== Information shown

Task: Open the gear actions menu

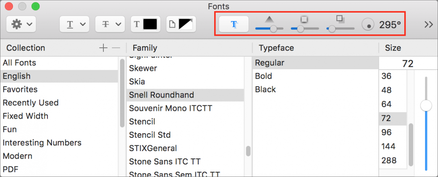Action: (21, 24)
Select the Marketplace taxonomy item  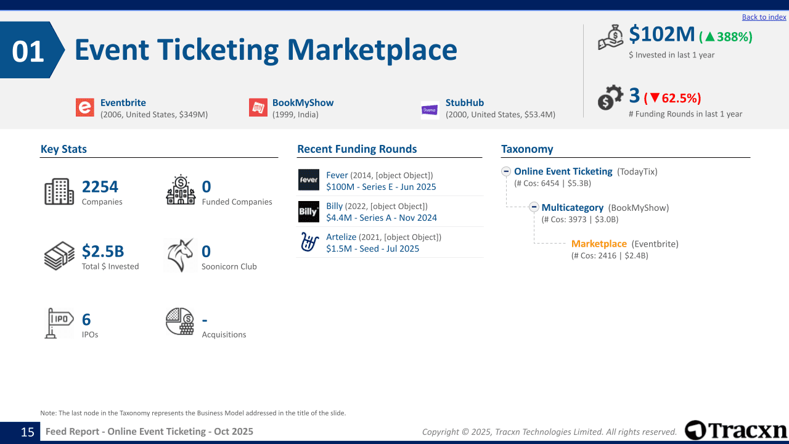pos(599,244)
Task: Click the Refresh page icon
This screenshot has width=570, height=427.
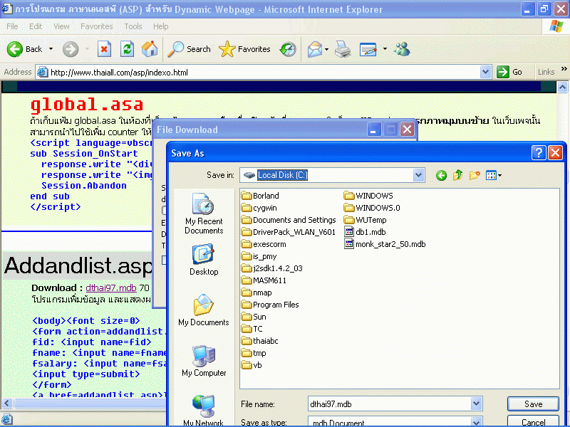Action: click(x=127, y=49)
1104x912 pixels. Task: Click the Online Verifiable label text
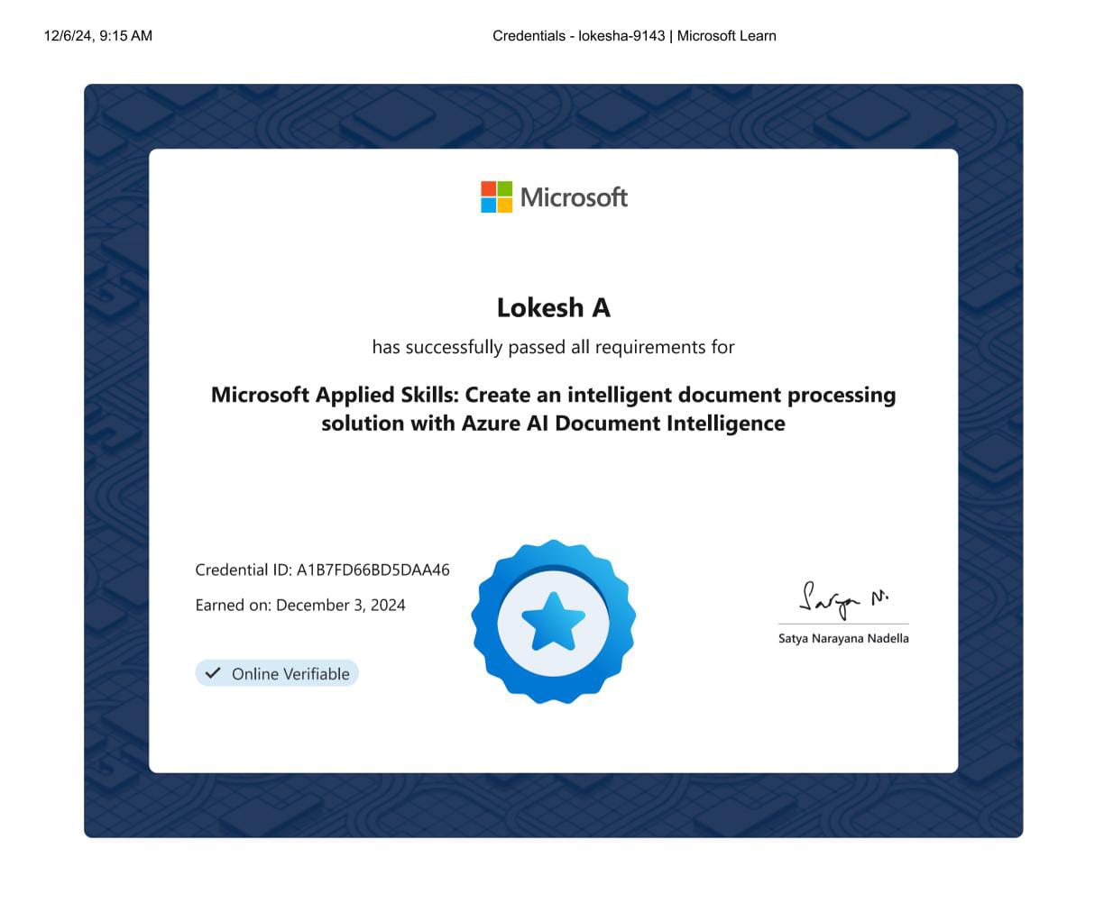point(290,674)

====
== Information shown

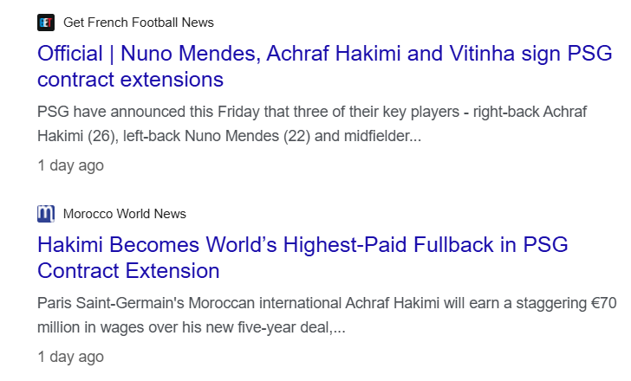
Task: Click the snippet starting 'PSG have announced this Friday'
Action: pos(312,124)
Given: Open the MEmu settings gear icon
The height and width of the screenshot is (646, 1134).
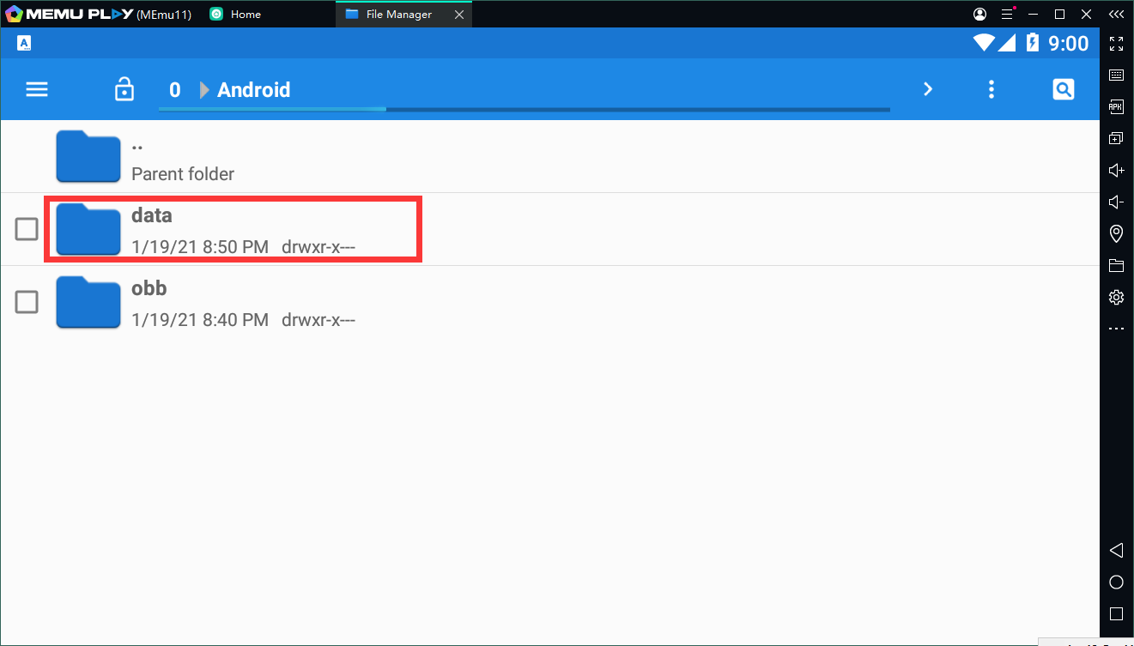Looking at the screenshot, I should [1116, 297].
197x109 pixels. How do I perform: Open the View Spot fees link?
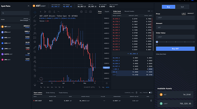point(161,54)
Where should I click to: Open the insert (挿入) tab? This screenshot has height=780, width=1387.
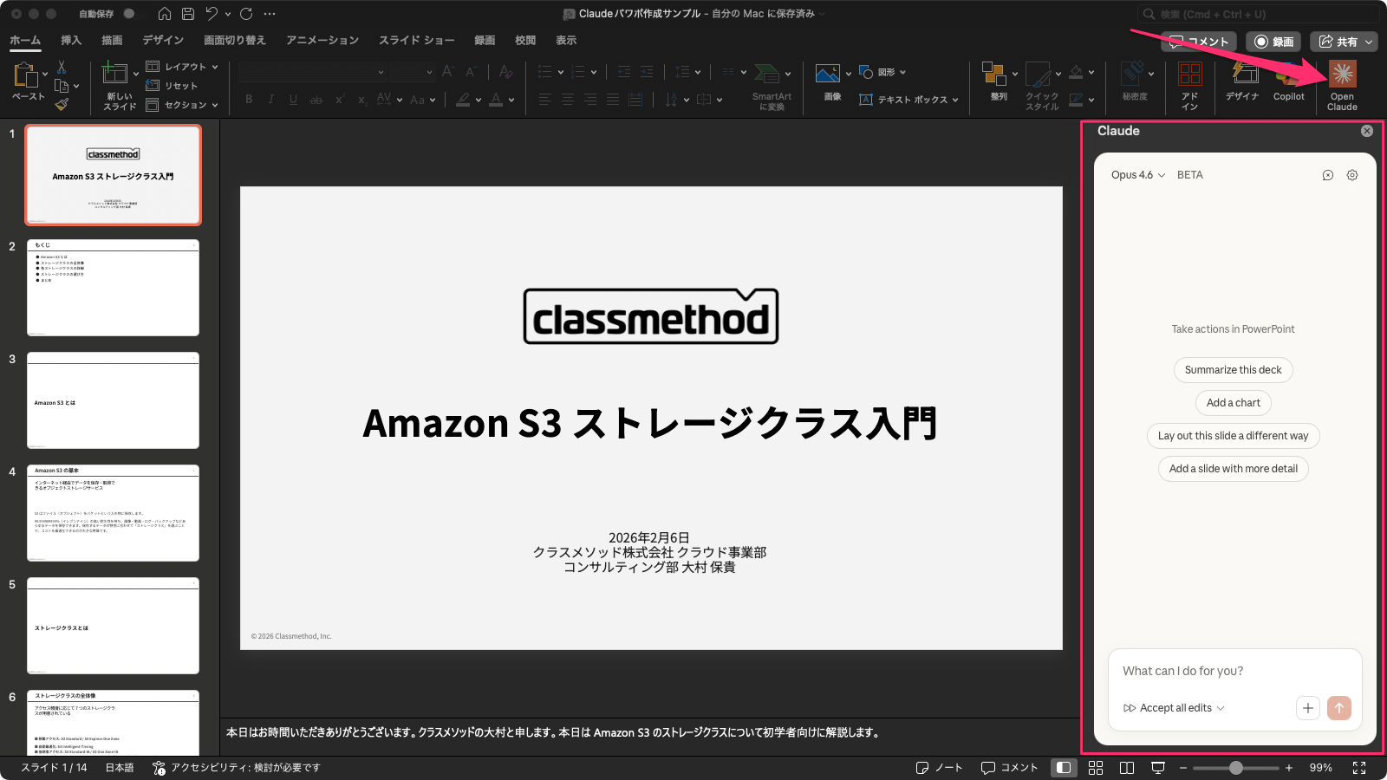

====
== Information shown

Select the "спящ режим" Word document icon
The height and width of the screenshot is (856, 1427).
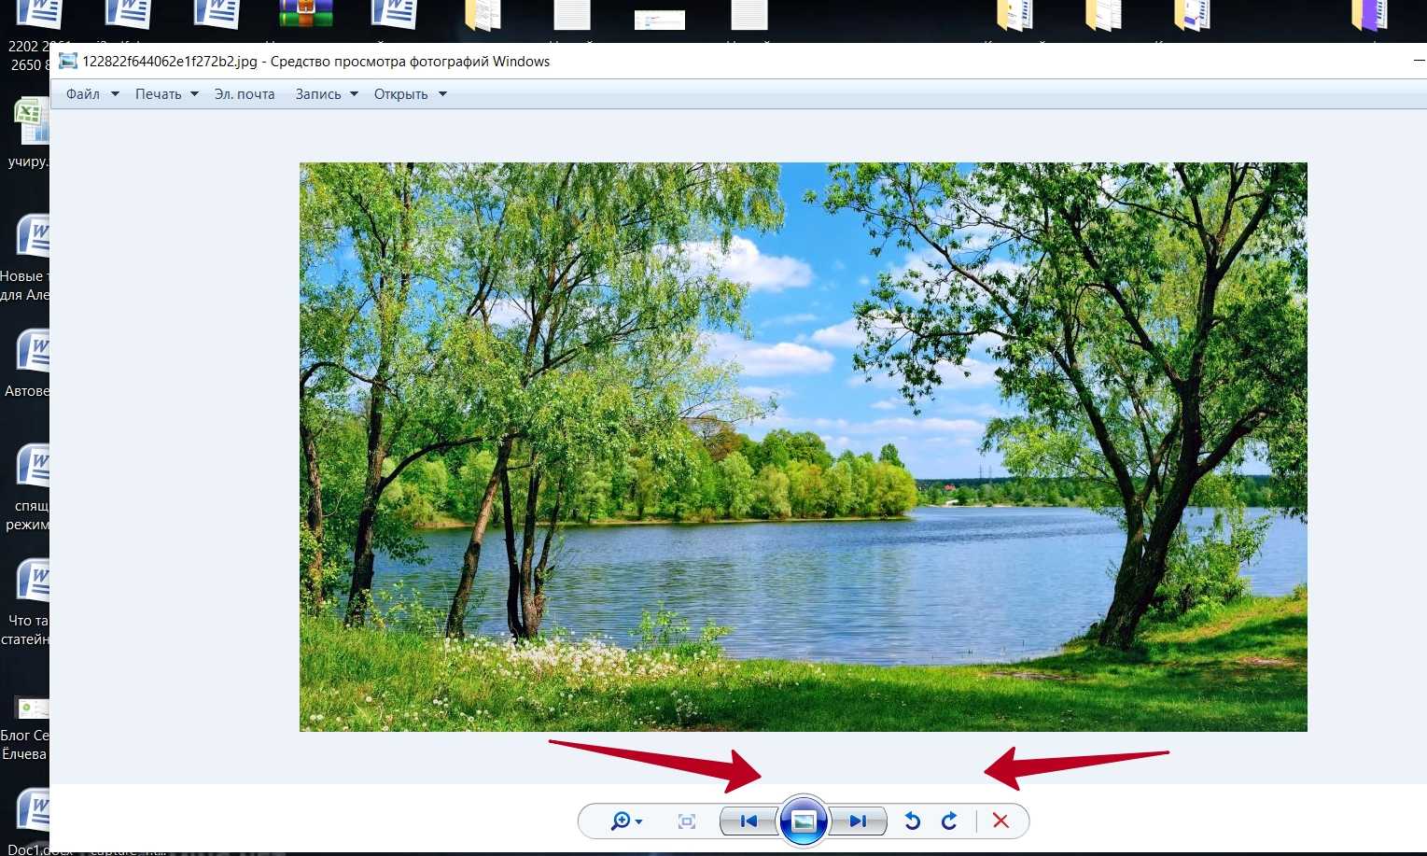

====

:: Instruction ::
Rewrite the lines between the one holding "197x109 pixels. How" and the one holding "Where should I", inclusive, substituting "Select" for "Open" and leaving everything else unchanged. Leave the pictures out of the answer.

:: Expected answer ::
197x109 pixels. How do I perform: Select the View Spot fees link?
point(161,54)
Where should I click to: Select the insert (挿入) tab? This screenshot has height=780, width=1387.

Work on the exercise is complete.